»»
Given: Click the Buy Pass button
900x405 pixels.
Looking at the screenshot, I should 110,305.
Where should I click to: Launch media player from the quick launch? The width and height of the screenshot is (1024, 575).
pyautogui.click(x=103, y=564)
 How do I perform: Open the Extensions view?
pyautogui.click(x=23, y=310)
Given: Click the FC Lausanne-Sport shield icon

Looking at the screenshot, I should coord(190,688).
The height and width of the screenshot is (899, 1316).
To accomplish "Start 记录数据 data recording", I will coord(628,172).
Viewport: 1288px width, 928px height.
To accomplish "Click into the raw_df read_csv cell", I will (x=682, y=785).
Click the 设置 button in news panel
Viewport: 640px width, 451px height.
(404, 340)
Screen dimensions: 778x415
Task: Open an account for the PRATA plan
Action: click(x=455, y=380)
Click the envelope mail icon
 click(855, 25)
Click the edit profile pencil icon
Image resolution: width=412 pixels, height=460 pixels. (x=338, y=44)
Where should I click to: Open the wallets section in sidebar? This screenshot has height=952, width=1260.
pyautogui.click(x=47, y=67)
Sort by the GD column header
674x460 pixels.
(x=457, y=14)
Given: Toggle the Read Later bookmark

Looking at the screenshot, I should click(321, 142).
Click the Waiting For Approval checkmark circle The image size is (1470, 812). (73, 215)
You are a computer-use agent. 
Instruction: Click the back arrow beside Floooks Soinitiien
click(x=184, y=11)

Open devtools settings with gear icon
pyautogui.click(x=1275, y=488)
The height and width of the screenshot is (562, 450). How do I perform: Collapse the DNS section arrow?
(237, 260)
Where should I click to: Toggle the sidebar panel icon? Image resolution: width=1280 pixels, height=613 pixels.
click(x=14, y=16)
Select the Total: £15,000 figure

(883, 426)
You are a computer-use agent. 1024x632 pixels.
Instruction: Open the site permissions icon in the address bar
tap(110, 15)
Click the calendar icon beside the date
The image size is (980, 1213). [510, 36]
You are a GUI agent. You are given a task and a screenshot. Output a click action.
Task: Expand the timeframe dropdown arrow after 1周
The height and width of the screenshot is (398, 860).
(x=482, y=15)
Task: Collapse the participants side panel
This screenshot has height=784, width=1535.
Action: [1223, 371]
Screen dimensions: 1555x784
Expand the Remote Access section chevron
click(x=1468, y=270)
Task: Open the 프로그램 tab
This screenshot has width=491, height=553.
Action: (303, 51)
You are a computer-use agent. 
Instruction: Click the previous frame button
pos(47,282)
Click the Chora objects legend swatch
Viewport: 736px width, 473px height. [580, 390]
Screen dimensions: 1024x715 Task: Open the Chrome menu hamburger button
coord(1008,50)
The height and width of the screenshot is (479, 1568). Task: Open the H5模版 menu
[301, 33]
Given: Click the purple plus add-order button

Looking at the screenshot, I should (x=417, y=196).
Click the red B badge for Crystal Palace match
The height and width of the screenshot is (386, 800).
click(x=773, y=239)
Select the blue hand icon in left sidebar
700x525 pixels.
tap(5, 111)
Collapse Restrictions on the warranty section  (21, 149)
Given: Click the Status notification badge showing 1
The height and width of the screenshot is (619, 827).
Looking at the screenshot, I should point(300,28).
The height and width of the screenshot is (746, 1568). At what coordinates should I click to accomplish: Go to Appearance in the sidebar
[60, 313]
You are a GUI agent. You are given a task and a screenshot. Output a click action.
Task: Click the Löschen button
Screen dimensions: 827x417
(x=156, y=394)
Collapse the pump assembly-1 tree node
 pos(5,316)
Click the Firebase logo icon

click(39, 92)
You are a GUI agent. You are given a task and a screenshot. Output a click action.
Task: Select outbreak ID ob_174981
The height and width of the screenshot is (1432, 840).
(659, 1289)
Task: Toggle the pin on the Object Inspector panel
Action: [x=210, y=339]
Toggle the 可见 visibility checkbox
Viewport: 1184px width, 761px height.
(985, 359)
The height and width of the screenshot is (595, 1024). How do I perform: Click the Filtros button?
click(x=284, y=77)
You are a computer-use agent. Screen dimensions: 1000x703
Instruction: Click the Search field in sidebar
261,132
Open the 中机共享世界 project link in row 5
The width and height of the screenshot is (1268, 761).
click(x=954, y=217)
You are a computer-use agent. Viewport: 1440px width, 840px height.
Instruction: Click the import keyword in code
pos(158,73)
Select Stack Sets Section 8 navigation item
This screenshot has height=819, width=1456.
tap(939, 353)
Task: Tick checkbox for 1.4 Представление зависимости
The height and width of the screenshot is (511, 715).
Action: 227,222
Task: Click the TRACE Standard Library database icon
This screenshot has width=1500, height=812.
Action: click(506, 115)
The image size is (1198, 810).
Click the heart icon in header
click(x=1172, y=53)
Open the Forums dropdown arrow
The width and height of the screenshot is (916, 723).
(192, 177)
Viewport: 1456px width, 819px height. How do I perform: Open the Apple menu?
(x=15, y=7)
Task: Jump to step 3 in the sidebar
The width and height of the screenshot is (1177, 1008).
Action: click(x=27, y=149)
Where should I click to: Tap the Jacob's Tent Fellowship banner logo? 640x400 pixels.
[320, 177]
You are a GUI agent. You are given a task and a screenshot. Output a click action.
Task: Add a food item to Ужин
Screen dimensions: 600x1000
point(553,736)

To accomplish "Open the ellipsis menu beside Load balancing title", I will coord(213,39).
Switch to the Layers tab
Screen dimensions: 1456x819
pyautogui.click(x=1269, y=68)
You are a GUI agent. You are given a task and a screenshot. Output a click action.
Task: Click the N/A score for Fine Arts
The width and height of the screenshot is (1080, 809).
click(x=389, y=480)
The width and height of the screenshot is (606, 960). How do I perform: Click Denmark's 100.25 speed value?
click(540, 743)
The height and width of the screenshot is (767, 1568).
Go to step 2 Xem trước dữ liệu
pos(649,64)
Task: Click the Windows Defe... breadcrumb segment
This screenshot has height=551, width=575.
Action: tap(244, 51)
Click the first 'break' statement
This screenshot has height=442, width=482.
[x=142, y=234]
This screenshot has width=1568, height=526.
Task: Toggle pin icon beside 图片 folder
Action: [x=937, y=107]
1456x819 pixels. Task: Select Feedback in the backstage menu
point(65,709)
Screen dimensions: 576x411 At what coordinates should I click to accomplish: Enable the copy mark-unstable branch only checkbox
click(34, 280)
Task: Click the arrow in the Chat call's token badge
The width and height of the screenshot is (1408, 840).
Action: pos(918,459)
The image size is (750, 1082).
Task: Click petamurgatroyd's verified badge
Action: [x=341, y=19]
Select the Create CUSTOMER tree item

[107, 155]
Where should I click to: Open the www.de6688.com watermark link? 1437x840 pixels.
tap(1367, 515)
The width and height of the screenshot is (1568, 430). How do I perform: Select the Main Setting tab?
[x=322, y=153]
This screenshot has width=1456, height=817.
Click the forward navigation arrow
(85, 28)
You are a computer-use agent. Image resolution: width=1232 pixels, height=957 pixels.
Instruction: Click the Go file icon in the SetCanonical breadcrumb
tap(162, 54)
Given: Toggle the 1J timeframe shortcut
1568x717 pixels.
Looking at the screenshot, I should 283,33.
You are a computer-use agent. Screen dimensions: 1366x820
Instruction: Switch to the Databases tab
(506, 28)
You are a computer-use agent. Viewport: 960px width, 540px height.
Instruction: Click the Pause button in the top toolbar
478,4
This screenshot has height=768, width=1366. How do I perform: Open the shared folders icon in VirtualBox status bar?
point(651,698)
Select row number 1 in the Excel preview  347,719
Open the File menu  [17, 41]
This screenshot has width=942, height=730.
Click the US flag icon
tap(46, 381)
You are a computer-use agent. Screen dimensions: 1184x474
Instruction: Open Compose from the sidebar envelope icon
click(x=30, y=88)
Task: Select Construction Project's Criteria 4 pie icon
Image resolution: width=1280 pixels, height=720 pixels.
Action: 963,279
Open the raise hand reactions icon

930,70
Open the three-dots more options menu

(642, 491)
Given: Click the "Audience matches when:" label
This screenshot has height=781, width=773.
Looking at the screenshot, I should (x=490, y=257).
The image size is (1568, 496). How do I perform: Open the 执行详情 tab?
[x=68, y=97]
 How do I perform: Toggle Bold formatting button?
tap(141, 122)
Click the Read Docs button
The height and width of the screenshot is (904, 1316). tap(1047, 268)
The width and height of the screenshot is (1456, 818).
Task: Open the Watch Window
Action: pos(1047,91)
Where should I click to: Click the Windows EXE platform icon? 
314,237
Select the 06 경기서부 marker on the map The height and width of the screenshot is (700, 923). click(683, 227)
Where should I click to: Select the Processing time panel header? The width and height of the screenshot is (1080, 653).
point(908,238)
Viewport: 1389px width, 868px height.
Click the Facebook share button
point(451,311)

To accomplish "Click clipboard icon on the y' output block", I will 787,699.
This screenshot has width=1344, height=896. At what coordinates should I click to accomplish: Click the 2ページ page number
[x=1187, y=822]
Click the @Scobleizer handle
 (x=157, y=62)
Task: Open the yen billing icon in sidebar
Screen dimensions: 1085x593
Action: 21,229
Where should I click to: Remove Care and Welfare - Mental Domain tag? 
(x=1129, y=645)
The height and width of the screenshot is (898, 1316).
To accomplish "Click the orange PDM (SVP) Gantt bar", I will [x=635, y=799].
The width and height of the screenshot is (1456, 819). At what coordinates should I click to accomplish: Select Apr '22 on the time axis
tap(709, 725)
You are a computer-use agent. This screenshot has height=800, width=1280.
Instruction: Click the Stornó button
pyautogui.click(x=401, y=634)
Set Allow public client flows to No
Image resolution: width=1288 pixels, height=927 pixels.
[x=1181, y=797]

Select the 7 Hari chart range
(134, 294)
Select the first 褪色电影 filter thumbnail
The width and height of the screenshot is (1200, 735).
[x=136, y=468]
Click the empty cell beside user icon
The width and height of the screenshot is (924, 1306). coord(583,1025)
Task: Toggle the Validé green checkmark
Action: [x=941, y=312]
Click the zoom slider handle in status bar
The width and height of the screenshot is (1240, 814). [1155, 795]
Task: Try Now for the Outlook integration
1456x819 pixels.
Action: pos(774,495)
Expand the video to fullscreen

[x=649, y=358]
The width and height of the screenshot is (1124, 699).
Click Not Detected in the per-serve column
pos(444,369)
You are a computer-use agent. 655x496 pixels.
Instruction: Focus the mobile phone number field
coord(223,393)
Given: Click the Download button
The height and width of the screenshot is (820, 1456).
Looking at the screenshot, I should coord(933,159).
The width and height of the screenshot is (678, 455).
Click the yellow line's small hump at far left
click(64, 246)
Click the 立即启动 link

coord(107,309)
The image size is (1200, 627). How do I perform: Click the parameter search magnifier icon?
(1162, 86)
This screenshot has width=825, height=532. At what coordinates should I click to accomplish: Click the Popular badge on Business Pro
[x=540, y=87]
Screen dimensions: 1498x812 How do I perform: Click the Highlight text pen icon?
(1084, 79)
««
EXERCISE PROMPT:
Filter the records above down to the lines that contain the word "Collapse", matching case exactly, and copy each of those lines.

WORKED SOLUTION:
The height and width of the screenshot is (562, 450). How do I perform: Collapse the DNS section arrow?
Task: Collapse the participants side panel
Collapse Restrictions on the warranty section  (21, 149)
Collapse the pump assembly-1 tree node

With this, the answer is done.